The doctor who operated on MotoGP champion Marc Marquez’s shoulder says surgery was necessary to avoid the injury deteriorating to the severity of his 2018 shoulder issue.
Marquez dislocated his left shoulder in training during the 2018 pre-season, with the issue recurring across the campaign and eventually requiring a “complicated” operation at the end of the year.
The Honda rider partially dislocated his right shoulder in a heavy crash during qualifying at Sepang and aggravated it further in a tumble during last week’s Jerez test, after which he took the decision to go under the knife in Barcelona Wednesday.
Doctor Xavier Mir, who carried out the successful operation with his team, says Marquez would have suffered further dislocations during the 2020 season.
Mir aded Marquez’s shoulder would have ended up in the same way as his left one last year without his latest surgery.
“During the season he would have had more dislocations and the injury would have become like the one he had on the left shoulder,” Dr Mir told motogp.com.
“That was a much more complicated operation, with a recovery time initially much longer and this is why he’s made the decision.
“The operation last year had two parts: an open surgery with a small wound, and a second time with an arthroscopy.
“The arthroscopy requires putting a lot of liquid into the joint, which can cause inflammation that can last several days, and on this occasion we’ve been able to avoid this because the injury wasn’t as severe.”
Dr Mir says Marquez will be able to ride in February’s first pre-season test at Sepang, but will not be fully fit.
“It is difficult to evaluate,” Dr Mir said while commenting on Marquez’s recovery time.

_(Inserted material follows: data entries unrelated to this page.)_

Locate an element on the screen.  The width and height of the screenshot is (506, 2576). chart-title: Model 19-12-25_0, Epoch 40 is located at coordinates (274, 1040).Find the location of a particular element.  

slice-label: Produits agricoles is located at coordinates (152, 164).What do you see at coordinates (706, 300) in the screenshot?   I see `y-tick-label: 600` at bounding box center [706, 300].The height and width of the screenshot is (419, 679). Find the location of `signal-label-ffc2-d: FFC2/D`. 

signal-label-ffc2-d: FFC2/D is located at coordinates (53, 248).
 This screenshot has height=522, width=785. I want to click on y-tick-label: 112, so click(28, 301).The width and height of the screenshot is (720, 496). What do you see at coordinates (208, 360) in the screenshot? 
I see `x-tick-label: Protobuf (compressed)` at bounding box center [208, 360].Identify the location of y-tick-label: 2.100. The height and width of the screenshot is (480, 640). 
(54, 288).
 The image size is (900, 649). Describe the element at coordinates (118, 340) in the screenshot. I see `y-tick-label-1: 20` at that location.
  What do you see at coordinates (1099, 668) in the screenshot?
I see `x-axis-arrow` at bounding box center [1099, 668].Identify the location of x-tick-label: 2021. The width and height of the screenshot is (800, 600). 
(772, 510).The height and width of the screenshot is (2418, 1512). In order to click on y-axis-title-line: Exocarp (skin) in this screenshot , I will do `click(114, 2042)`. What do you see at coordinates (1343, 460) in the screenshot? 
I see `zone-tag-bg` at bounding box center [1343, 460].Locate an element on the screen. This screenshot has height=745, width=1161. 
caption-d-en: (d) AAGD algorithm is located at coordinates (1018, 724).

“I think he will be ready for the Sepang test, even if he is not at 100% [fitness], but what we need to try to ensure is that, even if he is not for the tests, he starts the championship as healed as possible.
“We are also used to recovery periods for normal people with this kind of injury being four months.
“The riders are used to reducing them to almost half.
“He’s always upbeat, he always seems happy. In the operating theatre he was happy, talking with the nurses.
“He is a person with a very likeable personality and this time he was in a lot less pain and was even more upbeat.”